何かを成し遂げたり、何かが終わったわけではないが、勝手に気持ちを新たにして、なんだか今まで積み重ねてきたことや中途半端になってしまっていることをほっぽりだして、スタートラインに並びたくなる春が来た。

振り返ると切ったゴールテープの切れ端はどこにも見当たらないのに、スタートラインばかりが少し歪だけれど大体等間隔に並んでいたりはしないだろうか。
気持ちを新たにスタートを切るや否や、いつの間にかまたスタート地点にいて気持ちを新たにしてはいないだろうか。

その新たにした気持ちはそもそも新たにするほど旧くなってしまっていたのだろうか。皺くちゃになるほど、汗を吸い込んでしまうほど一生懸命走ってもいないのに、とにかく洗濯機にダウニーと一緒に突っ込んで洗い立ての香りばかりさせてはしないだろうかと、考えを巡りに巡らせてため息をついてしまうことが自分はたまにある。

我が子が生まれて3か月とちょっとが過ぎた。それは同時に、育児休業期間が終わることを意味している。

国の制度の話だけをすれば、延長することももちろん可能だし、お給料さえ許せば1年まで仕事は休めるのだけれど、こと我が家においてはそのお給料様からのお許しがどうしても得られず、職場復帰を間近に控え、復職後の生活のことを考え少し陰鬱としている自分の脆弱なメンタル少し嫌気が差していたりする。

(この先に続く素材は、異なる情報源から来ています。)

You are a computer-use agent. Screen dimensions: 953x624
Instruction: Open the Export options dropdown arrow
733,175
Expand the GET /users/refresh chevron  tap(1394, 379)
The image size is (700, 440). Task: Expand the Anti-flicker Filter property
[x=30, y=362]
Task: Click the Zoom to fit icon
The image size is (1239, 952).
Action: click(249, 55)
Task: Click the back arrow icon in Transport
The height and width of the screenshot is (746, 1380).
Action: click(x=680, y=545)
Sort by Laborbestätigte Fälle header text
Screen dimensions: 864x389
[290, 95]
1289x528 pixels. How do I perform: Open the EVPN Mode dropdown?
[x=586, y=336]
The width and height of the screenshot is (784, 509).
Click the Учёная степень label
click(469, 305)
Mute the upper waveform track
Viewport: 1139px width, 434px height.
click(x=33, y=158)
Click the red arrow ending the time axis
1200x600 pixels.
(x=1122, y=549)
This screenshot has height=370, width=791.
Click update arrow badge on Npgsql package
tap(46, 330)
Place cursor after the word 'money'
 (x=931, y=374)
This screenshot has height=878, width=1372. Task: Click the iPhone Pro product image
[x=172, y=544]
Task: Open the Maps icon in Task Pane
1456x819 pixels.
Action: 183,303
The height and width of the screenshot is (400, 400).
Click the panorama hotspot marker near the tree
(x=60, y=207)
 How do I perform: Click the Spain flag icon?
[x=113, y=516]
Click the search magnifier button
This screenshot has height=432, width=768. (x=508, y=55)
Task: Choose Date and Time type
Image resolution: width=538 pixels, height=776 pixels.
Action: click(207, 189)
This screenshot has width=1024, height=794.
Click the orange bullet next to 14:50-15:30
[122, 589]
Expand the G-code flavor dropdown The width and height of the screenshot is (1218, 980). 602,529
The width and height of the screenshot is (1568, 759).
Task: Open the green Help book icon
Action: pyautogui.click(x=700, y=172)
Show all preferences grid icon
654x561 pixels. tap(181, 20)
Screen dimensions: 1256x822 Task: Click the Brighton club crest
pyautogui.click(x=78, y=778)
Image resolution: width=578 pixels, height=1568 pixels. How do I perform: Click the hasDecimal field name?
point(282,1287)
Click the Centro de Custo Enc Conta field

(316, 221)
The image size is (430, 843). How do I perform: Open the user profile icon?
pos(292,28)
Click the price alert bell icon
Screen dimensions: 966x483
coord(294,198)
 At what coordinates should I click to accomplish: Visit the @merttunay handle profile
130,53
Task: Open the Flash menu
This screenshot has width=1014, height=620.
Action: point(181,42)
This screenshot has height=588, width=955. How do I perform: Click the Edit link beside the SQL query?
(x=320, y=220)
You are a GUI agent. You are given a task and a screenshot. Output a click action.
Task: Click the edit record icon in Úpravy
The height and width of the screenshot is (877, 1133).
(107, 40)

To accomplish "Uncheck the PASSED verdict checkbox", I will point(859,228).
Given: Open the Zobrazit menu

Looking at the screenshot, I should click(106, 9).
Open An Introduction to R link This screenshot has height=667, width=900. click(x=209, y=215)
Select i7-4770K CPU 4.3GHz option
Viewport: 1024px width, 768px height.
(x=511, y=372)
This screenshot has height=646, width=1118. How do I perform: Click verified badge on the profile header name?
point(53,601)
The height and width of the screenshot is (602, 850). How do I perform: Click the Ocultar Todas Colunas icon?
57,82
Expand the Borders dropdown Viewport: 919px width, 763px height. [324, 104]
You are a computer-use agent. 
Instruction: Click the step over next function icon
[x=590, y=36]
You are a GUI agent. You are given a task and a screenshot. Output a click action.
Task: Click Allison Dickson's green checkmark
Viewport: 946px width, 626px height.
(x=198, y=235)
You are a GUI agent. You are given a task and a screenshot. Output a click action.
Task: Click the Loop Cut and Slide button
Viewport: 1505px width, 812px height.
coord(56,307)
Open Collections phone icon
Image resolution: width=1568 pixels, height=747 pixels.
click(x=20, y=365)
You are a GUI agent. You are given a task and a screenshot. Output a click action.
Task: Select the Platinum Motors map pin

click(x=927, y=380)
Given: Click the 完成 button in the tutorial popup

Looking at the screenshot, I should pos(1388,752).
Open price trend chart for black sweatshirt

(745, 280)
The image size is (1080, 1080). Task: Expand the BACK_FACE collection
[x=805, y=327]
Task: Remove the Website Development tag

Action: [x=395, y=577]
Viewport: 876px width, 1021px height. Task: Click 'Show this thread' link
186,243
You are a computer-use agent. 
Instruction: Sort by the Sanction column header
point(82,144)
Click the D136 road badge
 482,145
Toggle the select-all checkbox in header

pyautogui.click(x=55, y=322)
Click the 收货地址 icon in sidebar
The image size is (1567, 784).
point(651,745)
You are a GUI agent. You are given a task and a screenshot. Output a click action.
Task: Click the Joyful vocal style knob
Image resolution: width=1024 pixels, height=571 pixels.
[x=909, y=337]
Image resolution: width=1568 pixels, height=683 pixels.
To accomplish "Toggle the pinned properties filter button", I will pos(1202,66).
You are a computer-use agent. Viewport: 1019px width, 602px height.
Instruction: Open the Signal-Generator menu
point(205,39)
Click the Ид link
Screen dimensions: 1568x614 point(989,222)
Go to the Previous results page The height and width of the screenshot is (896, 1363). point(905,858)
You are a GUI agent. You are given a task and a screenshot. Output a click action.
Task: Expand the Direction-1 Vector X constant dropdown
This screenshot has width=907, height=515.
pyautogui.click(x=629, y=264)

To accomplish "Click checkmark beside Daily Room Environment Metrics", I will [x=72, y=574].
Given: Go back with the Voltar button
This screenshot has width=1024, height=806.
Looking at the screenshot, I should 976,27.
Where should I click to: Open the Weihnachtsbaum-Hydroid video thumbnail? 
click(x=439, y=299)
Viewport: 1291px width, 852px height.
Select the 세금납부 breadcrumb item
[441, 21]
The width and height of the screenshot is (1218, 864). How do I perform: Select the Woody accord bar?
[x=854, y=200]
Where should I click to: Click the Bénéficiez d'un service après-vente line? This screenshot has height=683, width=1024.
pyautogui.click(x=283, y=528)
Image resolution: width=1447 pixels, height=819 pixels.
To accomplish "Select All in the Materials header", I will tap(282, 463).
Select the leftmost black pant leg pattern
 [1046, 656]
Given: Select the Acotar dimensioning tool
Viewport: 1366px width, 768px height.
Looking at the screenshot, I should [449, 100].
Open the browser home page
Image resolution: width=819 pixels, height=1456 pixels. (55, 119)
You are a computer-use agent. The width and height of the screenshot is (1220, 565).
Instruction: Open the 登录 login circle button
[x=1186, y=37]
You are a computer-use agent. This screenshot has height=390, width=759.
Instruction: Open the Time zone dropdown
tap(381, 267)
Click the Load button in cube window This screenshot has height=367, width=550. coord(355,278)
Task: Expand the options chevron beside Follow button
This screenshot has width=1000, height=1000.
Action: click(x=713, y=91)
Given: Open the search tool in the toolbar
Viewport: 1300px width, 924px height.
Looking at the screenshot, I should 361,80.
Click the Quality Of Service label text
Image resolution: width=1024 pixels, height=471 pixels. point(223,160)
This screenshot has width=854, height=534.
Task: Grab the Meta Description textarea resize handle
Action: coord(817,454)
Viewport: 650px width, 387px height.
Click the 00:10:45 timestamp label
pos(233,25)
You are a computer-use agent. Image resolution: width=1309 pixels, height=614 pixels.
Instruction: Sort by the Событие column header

少し暗い気持ちを吹き飛ばそうと外に出たランニング中、シャッフル再生でiTunesの曲を流していたら、音楽活動を続けている同郷の友人が作った曲が流れてきた。「毎日毎日、毎日を変えたいって思っていたいよ。」という歌詞が強く印象に残っている曲だ。

友人は、いっつも熱い曲を作る。一曲一曲に熱を帯びた勇気をもらい、もらったそばから一瞬で冷ましてしまっているような気がするが、流石にそろそろ30代も半ばに差し掛かる今、その熱い気持ちの保温機能を高めていかねばとちょっとだけ思った。

三日坊主どころか朝に出家してお昼ご飯の精進料理で音を上げて俗世に戻ってしまう。グランドラインに出るどころか沖に出た瞬間近海のヌシに瞬殺されてしまう。今のところそんな感じの30代を過ごしているが、懲りずに新しいスタートを切ろうと思う。

まず家では洗い物を溜めないところから。